Nun ist es auch nicht so, dass es trotz aller Probleme das eine große, alles beherrschende Thema gegeben hätte, an dem sich die Parteien und ihre Kandidaten hätten abarbeiten können. Sicher, um die vielen brennenden Autos ging es hier und da, aber bis auf ein paar Diskussionen kam nicht viel dabei herum, und das Thema verpuffte. Über welche Teile der Stadt die Flugrouten beim künftigen Großflughafen verlaufen sollen oder ob die Stadtautobahn A100 verlängert wird, interessiert außerhalb der betroffenen Gebiete auch nur wenige. Geht es um die Wirtschaft, kann Wowereit trotz der Tatsache, dass Berlin als Paradebeispiel für schlechtes Haushalten gilt, wie auch in seinem Wahlbrief an die lieben "Berlinerinnen und Berliner" seine Erfolgsbilanz aufzählen: 118 000 neue sozialversicherungspflichtige Arbeitsplätze seit 2006, Bildung von der Kita bis zur Uni gebührenfrei, zudem sei es gelungen, "die Verschuldung Berlins zu handhaben und die Neuverschuldung radikal einzudämmen". 63,2 Milliarden Euro Schulden hat Berlin heute - vor zehn Jahren waren es jedoch noch 40 Milliarden Euro. Die Neuverschuldung wird 2011 jedoch 1,2 Milliarden Euro niedriger ausfallen als zunächst geplant. 2016 soll es ganz ohne neue Kredite gehen.

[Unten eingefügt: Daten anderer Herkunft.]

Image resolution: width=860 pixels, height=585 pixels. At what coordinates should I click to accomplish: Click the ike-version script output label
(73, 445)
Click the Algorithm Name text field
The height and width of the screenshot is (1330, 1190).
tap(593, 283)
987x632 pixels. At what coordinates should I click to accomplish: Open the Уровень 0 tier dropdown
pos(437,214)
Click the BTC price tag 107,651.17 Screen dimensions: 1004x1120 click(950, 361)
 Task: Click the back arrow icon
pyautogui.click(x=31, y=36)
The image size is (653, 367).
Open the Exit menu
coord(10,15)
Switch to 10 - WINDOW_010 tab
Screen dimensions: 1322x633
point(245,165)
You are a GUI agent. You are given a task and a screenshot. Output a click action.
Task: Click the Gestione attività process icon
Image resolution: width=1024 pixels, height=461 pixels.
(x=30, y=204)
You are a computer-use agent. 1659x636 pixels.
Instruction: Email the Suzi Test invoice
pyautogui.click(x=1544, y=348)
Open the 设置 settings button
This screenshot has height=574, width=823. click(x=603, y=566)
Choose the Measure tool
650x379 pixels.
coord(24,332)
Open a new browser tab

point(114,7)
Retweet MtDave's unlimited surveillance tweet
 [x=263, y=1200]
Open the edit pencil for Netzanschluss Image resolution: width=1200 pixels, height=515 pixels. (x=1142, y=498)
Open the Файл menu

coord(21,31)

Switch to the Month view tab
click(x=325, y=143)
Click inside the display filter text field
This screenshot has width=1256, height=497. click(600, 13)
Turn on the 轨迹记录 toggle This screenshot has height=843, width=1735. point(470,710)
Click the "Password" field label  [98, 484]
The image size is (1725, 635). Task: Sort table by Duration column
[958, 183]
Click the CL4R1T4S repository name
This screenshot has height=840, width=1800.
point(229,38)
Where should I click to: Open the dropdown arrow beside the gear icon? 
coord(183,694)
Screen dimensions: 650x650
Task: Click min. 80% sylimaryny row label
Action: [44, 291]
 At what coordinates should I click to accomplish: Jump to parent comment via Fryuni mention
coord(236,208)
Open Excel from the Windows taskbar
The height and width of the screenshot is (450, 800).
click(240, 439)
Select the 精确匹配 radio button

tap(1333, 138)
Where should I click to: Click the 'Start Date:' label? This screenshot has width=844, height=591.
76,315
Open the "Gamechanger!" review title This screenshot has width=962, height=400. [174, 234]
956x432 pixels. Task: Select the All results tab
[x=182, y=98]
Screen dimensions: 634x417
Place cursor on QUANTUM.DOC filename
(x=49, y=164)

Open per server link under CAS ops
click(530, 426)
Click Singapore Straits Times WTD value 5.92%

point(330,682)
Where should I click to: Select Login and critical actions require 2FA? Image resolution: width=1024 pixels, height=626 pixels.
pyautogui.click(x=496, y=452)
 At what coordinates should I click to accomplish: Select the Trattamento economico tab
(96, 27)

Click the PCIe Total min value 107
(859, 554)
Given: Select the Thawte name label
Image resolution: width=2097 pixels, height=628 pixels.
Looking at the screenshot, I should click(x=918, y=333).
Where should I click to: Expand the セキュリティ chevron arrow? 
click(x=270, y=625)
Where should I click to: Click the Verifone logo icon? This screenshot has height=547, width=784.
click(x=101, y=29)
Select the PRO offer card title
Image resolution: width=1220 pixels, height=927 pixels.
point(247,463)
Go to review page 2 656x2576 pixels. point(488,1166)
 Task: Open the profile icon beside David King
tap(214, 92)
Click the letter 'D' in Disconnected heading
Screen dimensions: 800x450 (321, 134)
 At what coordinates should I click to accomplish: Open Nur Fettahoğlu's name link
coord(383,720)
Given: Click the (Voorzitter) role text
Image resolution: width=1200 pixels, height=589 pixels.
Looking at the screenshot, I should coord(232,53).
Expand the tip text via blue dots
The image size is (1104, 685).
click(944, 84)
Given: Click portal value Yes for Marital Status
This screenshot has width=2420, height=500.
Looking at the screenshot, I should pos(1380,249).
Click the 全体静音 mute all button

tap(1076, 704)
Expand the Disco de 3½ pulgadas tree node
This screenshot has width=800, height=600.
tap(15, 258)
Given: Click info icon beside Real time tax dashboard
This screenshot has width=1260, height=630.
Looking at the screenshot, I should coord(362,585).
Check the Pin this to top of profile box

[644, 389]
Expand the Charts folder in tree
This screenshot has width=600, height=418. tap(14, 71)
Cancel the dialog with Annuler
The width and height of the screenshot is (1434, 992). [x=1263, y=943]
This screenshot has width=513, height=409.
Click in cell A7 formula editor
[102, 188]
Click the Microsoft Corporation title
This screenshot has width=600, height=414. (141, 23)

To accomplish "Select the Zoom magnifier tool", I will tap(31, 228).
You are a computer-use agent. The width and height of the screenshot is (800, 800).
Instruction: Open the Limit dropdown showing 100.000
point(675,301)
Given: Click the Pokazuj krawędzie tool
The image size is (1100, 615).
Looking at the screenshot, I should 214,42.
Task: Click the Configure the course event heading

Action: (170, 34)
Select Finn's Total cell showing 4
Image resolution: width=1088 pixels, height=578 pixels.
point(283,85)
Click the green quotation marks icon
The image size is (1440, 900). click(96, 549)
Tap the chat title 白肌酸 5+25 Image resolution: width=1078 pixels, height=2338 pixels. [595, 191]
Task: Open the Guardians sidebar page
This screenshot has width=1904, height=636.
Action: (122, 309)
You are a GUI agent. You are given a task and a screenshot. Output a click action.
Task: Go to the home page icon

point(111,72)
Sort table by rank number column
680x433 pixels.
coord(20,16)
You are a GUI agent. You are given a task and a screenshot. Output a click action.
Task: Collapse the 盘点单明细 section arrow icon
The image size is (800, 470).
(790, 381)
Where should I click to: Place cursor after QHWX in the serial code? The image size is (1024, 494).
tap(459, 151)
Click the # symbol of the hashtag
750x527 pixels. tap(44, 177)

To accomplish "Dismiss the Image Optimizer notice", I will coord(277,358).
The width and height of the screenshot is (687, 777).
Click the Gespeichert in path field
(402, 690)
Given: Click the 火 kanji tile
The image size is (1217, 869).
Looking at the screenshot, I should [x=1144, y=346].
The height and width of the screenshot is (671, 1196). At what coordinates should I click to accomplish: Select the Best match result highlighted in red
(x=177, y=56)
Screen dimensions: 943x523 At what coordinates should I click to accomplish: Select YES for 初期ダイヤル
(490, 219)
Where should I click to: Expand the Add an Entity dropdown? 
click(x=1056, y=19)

Nach zehn Jahren "Wowi" wünscht sich ein großer Teil der Berliner, dass im Grunde alles so bleibt, wie es ist. Über die Missstände und Probleme regt man sich kaum mehr auf. Dass die Mieten steigen, passt vor allem den Grünen und den Linken nicht - aber im Vergleich zu Hamburg zahlt man hier selbst in den angesagten Stadtteilen immer noch deutlich weniger. "Und das Wichtigste", schreibt Wowereit, "die SPD und ich wollen, dass Berlin zusammenhält und offen bleibt." Jeder soll sich wohlfühlen, Alter, Hautfarbe, Religion oder Herkunft sind egal. So etwas zieht natürlich in einer Stadt, in der die Toleranz der Einwohner so groß ist, dass Kritiker sie manchmal auch als kollektives Wegschauen interpretieren. Klar ist: Berlin könnte heterogener kaum sein. Wer in diesen Tagen in den Bezirk Marzahn-Hellersdorf kommt, findet zwischen den Plattenbauten viele Plakate der rechtsradikalen NPD. In Kreuzberg oder Friedrichshain, im deutlich links orientierten und studentischen Milieu, muss man lange nach einem Plakat der FDP suchen - ganz anders als in Berlin-Mitte. Vielleicht hat Wowereit deshalb mit seinem themenarmen Ein-Personen-Wahlkampf so viel Erfolg. Es gibt wegen der Inhaltsleere kaum etwas, womit er wo auch immer anecken könnte.

Wowereit wird sich wohl aussuchen können, mit wem er regieren will. Die Grünen haben sich so gut wie auf die SPD festgelegt, möglich wäre für die Sozialdemokraten aber auch ein Bündnis mit der CDU. Doch dies scheint angesichts der greifbaren Nähe zur Wunschkoalition ebenso unwahrscheinlich wie eine Fortsetzung des Bündnisses mit der Linken, die in den Umfragen auf elf Prozent abgesackt ist. Die einzig echte Überraschung in diesem Wahlkampf ist die Piratenpartei, die den Prognosen nach die Fünf-Prozent-Hürde meistern wird und damit zum ersten Mal in ein Landesparlament einzieht.

Für Wowereit wird sich nach alldem die Frage stellen, wo die Reise für ihn noch hingehen soll. SPD-Generalsekretärin Andrea Nahles hat ihn kürzlich als "kanzlertauglich" bezeichnet, eingelassen hat er sich darauf jedoch nicht. Allerdings hat es schon einmal einen Bundeskanzler gegeben, der zuvor Bürgermeister Berlins war: Willy Brandt. Genau den Mann, den Wowereit sein Vorbild nennt.